Rennick and DiFiore set out to test this hypothesis. They collected purple and red urchins from the field and brought them back to their lab. After acclimating the urchins to the tanks, the researchers withheld food from them for about a week. Then they added kelp into the different tanks, weighing it before feeding and 48 hours after feeding for purple urchins, and 96 hours for red urchins, to determine how kelp consumption changes with urchin density.

The scientists expected to observe one of three types of density-related feeding behaviors. Consumption might decrease with density if urchins compete with each other. Alternatively, urchins could ramp up their consumption rates, forming a feeding front like locusts. Finally, density could have no affect at all on consumption rates.

Indeed, the experiment revealed that urchins seem to feed independently. “Our analysis showed that there are linear relationships between urchin biomass and consumption rate,” DiFiore said.

Next the team dove into timeseries data from the Santa Barbara Coastal Long Term Ecological Research site (SBC LTER).

From their experiment the researchers learned how much the urchins need to eat, and from the LTER data they learned how much detritus the urchins might be getting, ascertained urchin density and determined the amount of living kelp at a given site and time. Combining the data and lab results enabled them to hindcast how much kelp both purple and red sea urchins may have consumed at each location in the SBC LTER in a given year.

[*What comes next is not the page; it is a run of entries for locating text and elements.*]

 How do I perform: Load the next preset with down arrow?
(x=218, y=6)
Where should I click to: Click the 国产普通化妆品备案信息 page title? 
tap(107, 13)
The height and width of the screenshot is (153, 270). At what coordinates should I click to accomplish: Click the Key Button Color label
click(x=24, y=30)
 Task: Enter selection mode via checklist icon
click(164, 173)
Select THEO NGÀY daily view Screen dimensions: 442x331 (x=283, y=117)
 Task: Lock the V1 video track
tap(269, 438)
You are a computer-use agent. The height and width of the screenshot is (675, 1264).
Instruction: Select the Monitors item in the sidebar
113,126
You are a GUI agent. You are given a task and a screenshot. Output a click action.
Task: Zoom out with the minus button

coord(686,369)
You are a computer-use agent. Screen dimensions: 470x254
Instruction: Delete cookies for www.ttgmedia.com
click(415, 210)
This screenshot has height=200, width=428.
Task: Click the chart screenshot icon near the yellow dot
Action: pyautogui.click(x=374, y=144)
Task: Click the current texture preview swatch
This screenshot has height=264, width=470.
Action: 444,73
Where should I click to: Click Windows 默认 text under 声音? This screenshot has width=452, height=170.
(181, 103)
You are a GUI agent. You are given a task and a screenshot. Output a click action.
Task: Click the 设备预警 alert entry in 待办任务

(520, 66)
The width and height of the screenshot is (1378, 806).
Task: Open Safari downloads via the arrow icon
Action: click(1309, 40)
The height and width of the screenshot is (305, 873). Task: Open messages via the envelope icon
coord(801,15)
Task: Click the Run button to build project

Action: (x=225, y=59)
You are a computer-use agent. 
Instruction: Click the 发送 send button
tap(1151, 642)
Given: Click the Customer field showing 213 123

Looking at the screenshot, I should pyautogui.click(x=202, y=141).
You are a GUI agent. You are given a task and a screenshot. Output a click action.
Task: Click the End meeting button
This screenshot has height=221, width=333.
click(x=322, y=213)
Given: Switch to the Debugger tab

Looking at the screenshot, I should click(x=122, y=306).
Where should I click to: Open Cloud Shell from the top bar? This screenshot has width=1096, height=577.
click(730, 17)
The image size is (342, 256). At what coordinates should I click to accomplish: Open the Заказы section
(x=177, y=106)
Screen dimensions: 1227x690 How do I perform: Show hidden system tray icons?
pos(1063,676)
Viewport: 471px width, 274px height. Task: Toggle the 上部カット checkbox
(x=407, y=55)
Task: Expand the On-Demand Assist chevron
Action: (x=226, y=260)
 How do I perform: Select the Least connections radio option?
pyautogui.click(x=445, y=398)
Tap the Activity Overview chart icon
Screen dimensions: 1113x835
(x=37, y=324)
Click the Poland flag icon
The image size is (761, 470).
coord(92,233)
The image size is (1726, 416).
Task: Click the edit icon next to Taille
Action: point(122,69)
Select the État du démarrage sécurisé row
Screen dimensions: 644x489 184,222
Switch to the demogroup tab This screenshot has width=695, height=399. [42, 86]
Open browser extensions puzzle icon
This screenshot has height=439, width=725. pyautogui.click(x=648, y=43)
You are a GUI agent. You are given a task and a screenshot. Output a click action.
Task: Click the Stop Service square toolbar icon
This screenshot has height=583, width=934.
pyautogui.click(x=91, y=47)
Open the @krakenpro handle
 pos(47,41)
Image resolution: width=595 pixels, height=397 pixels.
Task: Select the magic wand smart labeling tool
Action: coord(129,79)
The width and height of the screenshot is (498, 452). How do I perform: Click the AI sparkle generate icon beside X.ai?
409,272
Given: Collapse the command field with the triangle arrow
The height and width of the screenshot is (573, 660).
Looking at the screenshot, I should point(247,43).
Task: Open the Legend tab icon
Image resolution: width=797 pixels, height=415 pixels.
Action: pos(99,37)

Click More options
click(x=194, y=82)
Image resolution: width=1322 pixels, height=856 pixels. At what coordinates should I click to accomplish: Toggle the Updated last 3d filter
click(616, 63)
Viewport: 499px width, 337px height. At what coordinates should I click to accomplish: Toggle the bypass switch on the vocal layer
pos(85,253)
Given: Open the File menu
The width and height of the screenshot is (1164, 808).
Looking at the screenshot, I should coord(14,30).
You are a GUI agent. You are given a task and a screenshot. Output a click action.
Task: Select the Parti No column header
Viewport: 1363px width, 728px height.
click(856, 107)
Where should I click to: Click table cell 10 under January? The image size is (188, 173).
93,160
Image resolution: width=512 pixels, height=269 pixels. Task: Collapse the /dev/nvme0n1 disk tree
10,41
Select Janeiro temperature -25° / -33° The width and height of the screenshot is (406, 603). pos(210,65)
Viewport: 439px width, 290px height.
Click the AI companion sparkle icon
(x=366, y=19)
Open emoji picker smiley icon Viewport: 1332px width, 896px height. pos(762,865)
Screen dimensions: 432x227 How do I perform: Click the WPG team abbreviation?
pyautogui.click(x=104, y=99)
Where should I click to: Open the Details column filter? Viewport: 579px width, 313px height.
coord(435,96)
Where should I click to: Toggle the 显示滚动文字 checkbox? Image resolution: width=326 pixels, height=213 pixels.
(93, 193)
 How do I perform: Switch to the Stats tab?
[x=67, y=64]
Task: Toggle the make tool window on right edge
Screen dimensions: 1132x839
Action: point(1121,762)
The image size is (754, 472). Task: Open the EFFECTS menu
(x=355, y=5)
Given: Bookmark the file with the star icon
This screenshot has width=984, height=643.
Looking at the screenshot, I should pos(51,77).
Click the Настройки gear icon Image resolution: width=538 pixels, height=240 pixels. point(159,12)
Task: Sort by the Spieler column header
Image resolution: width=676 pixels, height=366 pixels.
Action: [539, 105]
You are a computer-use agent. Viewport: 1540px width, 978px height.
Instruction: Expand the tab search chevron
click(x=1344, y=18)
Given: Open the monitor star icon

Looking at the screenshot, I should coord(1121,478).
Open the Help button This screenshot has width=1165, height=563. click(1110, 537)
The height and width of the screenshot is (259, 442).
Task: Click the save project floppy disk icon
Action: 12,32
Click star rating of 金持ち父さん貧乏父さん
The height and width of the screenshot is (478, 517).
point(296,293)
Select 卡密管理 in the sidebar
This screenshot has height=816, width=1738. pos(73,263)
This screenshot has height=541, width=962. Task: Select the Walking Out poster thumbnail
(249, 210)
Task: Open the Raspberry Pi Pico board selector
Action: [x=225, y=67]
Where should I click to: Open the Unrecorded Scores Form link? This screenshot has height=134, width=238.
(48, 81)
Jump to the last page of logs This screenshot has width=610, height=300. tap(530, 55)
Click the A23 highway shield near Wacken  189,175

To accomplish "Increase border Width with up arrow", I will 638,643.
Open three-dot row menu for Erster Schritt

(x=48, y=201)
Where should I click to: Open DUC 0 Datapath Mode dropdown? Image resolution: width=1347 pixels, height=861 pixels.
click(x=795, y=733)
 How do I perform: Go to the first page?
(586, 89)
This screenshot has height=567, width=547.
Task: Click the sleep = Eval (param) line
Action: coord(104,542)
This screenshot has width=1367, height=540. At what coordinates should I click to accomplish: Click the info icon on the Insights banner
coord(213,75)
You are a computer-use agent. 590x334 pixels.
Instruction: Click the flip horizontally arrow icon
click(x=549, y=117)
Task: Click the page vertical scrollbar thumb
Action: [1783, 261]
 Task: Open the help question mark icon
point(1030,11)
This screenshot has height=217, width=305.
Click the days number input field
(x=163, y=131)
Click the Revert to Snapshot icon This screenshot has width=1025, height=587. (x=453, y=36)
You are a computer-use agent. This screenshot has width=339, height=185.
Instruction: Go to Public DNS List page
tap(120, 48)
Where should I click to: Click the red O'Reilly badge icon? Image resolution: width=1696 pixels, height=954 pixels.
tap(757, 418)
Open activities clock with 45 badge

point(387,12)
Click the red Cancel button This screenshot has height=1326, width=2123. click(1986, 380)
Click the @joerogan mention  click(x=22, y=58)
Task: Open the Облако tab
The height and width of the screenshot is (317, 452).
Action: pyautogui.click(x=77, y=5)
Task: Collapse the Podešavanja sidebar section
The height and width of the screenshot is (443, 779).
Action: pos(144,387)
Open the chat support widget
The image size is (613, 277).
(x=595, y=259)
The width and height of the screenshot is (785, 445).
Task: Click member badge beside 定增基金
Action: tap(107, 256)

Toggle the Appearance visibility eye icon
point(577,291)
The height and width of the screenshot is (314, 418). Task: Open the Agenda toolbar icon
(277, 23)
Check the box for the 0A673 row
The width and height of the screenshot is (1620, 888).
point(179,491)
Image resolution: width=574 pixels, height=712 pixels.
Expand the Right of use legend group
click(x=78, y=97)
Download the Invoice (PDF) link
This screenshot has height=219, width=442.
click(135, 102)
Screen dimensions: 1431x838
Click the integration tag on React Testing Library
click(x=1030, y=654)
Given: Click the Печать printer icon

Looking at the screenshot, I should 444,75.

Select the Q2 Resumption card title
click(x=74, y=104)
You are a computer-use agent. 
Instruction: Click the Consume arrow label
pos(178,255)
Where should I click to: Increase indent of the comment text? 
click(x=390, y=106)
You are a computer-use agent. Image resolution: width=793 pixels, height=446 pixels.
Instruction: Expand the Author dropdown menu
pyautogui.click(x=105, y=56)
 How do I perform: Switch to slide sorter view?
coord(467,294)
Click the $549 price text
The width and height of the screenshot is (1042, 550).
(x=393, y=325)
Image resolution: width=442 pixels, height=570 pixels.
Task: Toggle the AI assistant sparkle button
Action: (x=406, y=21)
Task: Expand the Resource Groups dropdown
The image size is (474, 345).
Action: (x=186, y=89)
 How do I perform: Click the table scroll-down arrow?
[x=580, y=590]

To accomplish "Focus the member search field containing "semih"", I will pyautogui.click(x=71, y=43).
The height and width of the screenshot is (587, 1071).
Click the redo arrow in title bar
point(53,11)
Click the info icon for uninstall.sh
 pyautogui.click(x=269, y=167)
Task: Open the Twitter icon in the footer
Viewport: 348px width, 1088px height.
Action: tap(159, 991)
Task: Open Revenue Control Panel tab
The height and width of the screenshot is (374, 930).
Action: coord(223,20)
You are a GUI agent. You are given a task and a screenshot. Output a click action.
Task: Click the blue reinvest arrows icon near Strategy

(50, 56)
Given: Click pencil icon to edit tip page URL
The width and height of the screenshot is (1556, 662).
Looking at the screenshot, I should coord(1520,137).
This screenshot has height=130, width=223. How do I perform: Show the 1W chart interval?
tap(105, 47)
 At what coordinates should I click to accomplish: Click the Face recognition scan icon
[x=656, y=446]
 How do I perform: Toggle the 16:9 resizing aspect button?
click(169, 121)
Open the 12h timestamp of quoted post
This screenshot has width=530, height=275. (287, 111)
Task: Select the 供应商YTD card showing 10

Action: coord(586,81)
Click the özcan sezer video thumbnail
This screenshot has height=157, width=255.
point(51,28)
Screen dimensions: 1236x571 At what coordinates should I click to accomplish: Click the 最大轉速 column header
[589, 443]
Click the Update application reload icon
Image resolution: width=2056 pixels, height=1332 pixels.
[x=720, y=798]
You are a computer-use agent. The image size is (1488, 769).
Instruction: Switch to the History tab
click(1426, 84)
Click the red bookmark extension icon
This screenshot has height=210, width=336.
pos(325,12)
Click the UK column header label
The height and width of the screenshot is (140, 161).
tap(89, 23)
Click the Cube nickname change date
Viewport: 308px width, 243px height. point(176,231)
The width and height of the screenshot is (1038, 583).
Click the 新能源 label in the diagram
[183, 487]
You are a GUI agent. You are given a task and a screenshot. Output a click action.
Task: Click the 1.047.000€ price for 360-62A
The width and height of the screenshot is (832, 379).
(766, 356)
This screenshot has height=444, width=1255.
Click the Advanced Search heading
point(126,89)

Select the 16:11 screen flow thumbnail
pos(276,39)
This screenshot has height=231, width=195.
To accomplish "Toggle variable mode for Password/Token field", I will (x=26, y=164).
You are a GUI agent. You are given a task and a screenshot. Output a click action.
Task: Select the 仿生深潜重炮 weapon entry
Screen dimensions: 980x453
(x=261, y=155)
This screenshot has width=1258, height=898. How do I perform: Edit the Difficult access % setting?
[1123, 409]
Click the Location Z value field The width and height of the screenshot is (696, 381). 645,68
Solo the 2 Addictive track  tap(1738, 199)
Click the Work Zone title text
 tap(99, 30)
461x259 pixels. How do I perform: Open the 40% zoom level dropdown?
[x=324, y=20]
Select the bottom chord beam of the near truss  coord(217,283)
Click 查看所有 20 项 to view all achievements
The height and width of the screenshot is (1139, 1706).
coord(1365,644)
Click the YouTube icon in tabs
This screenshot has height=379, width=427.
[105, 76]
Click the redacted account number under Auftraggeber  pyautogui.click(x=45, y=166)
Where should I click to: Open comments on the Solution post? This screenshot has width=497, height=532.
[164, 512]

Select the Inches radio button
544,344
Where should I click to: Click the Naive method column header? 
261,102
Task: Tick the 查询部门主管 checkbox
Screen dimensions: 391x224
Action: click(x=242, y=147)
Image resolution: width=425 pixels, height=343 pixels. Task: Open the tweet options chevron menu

They compared what happened to the standing stock of kelp when urchin demand was greater than detrital supply. The results were stunning. “We found this 50-fold decrease in the standing stock of kelp biomass when urchins required more detritus than they were getting,” DiFiore said.

A healthy kelp forest is incredibly productive, and there’s a lot of biomass turnover as the giant algae sheds fronds and blades. “It’s dropping its blades constantly as those individual leaves die,” DiFiore explained. “And so, you have this huge biomass available for urchins to eat.”

In an ideal world, an urchin would squirrel itself away and catch kelp scraps drifting by with its tube feet. Then it would dine on its meal from the safety of its little hole. But if there’s no longer enough detritus to support this secure lifestyle, the urchin is more likely to venture out and forage on living kelp. And the less kelp you have, the less detritus it supplies, and the more urchins come out. This creates a feedback loop that can push the ecosystem over a tipping point, causing a sudden shift in the community makeup. Finally, researchers have a grasp of one of the mechanisms driving urchins to mow down kelp forests.

The authors believe their findings can inform how to approach kelp forest management and indicate where efforts are likely to be effective. “The study suggests that the places most likely to benefit from restoration are those with a hardy supply of detrital kelp coming from elsewhere,” Stier said.